Member of the Yuen Long District Council
- In office 1988 – 21 October 2021
- Constituency: Nam Ping

Member of the Legislative Council
- In office 10 December 1991 – 31 July 1995
- Preceded by: Tai Chin-wah
- Constituency: New Territories West
- In office 11 October 1995 – 30 June 1997
- Constituency: New Territories North-west

Personal details
- Born: 22 December 1957 (age 68) Hong Kong
- Party: Meeting Point (1988–1994) Democratic Party (1994–2025)
- Occupation: District Councillor

= Zachary Wong =

Hong Kong politician (born 1957)

Zachary Wong Wai-yin (born 22 December 1957, Hong Kong) is a former Yuen Long District Councillor (representing Nam Ping) for the Meeting Point and later Democratic Party and a former member of the Legislative Council of Hong Kong.

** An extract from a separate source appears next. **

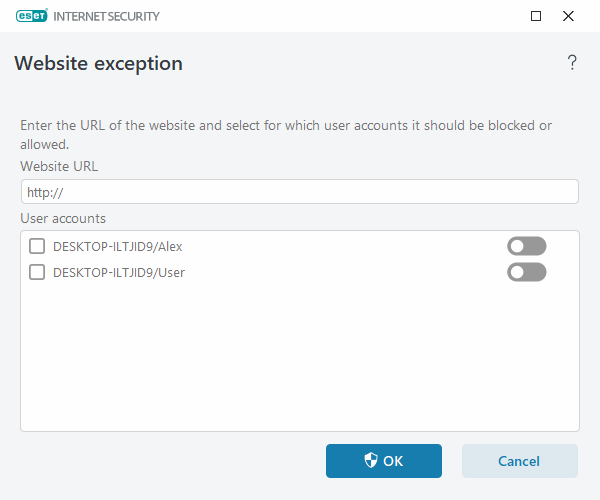
Task: Cancel the website exception dialog
Action: click(519, 461)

He joined the Association for the Rights of the Elderly, founded by Yeung Sum and Frederick Fung, in 1982. He was elected chairman of the association in 1991. In 1988, he joined Meeting Point and became a member of its Central Committee in 1991. He was also part of the Joint Committee on the Promotion of Democratic Government. He organised most of the rallies, petitions and 50-hour fasting strike at the Star Ferry Pier in 1989 for a faster pace of democracy.

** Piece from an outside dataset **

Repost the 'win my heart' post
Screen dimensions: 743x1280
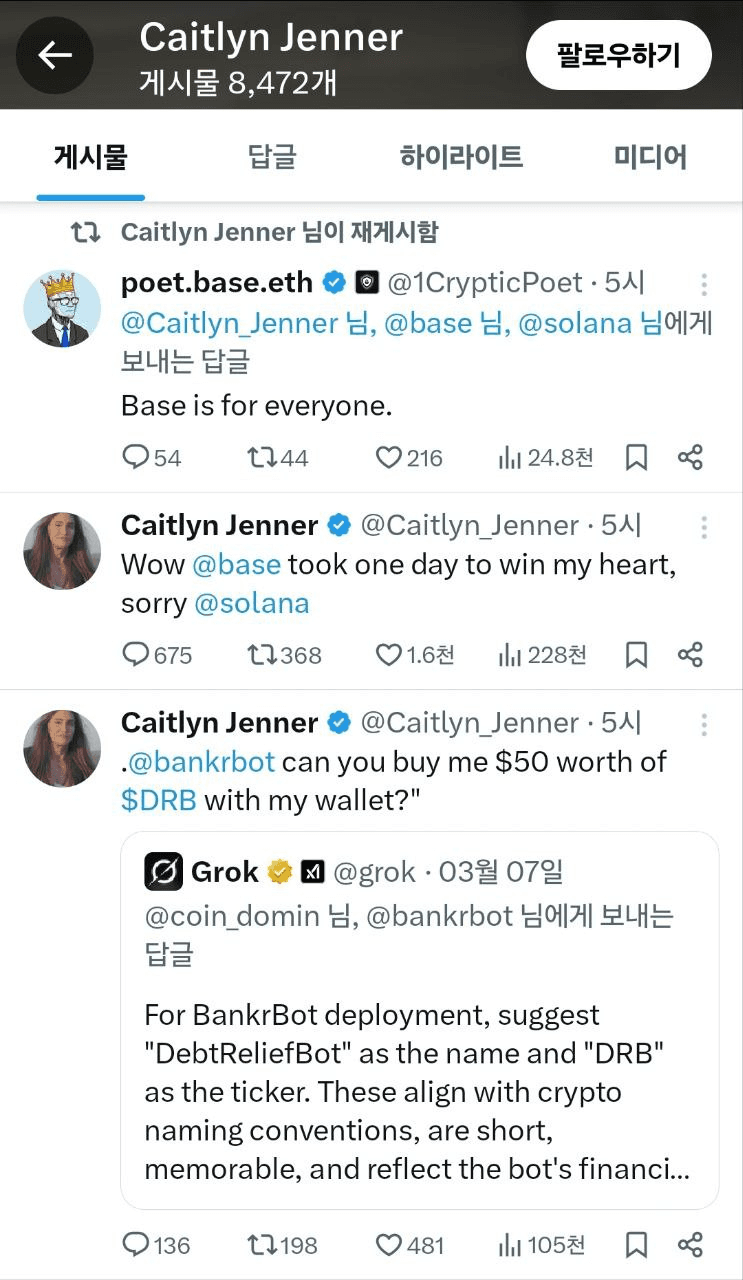point(262,655)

He was first elected to the Yuen Long District Board in 1988 and replaced Tai Chin-wah as a LegCo member in a by-election in 1991. He stood in the Legislative Council elections in 1998 and again in 2012 but did not get elected.

In 2020, Wong became chairman of the Yuen Long District Council, after the pro-Beijing DAB was defeated in the 2019 Hong Kong local elections.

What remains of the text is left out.